### PROMPT
Gather every line in the entries below that contains the word "marker", and copy each of those lines in full.
--- Begin RECORDS FOR PROCESSING ---
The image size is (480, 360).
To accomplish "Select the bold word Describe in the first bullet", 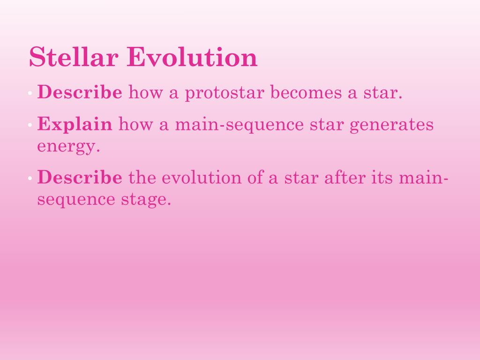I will (x=80, y=92).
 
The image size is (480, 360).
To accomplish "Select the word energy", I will (x=68, y=147).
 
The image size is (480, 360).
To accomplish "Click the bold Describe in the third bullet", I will (x=80, y=178).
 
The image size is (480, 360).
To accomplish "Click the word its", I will (x=380, y=178).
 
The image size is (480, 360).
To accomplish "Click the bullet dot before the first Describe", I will (x=30, y=94).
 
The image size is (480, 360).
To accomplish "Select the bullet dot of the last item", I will (x=30, y=180).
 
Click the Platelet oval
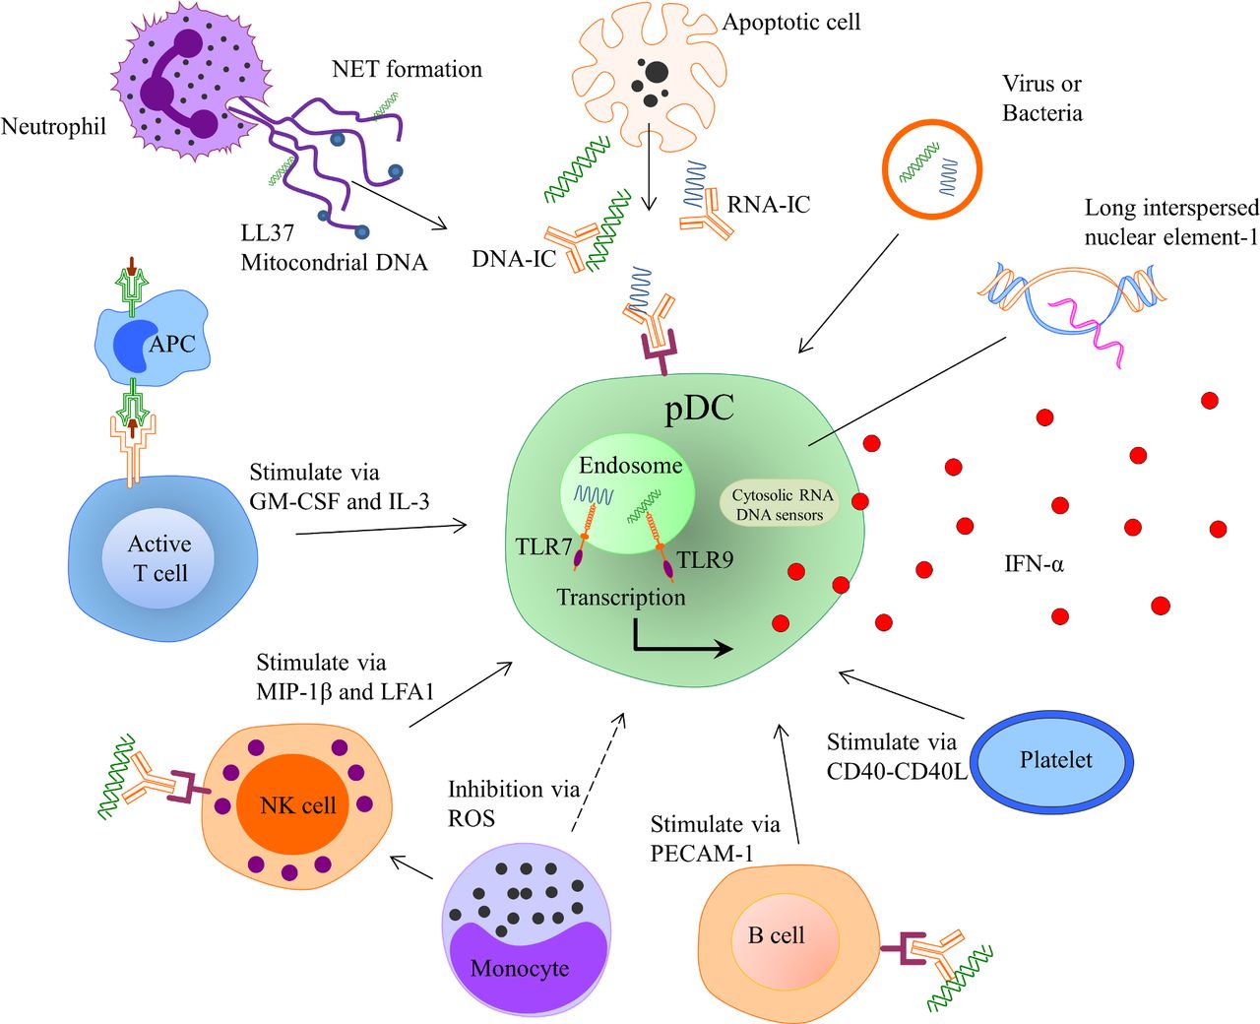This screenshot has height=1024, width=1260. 1055,760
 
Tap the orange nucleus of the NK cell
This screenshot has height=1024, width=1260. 297,805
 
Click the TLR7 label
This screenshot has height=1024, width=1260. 543,545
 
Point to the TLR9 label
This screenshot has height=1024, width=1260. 705,560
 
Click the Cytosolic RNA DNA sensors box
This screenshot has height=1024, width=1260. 782,504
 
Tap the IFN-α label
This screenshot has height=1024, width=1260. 1034,564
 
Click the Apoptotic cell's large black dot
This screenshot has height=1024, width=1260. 656,72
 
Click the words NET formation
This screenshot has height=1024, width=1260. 407,69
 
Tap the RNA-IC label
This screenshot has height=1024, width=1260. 768,205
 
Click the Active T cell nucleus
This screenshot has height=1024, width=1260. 158,558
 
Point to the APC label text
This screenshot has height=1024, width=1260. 172,345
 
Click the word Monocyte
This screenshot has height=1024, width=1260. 520,969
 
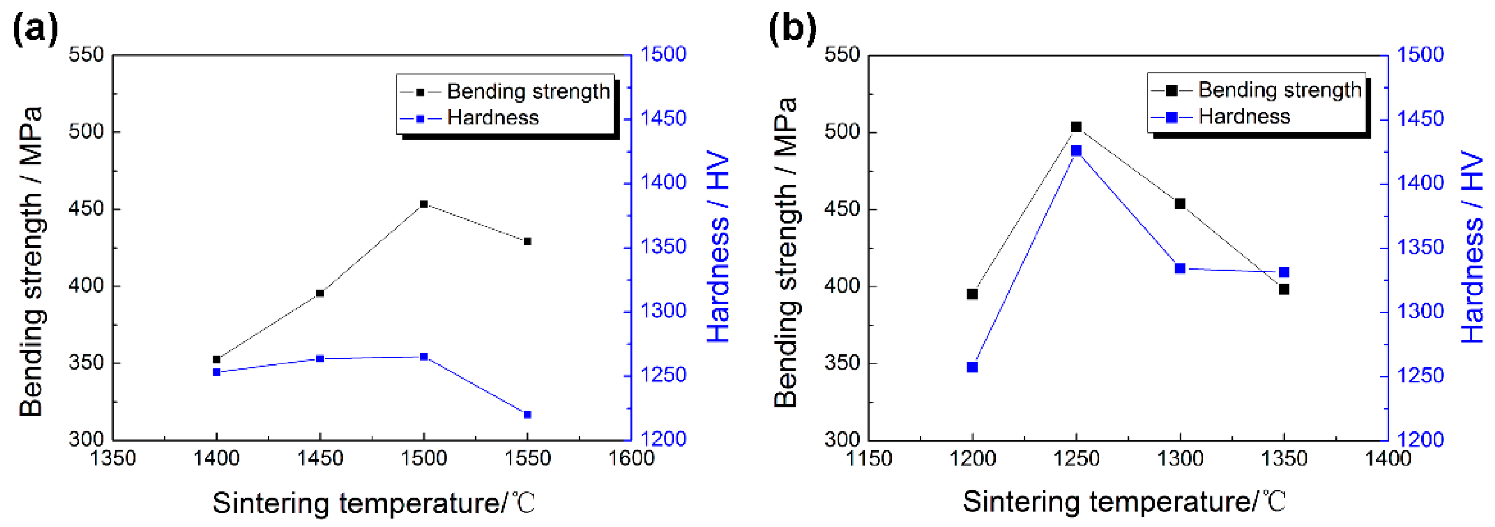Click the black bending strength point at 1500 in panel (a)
pos(424,204)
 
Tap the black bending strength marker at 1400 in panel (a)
pos(216,359)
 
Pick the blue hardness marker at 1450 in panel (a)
pos(320,359)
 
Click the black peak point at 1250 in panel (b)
pos(1076,127)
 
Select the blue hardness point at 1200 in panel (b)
pos(973,367)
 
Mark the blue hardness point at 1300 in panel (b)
pos(1180,268)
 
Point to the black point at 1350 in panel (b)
pos(1284,289)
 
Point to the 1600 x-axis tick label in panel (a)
pos(631,458)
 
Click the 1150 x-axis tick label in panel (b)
pos(869,458)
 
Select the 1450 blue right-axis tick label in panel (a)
pos(663,119)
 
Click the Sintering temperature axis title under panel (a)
--- End RECORDS FOR PROCESSING ---
### EXERCISE RESULT
Tap the black bending strength marker at 1400 in panel (a)
Pick the blue hardness marker at 1450 in panel (a)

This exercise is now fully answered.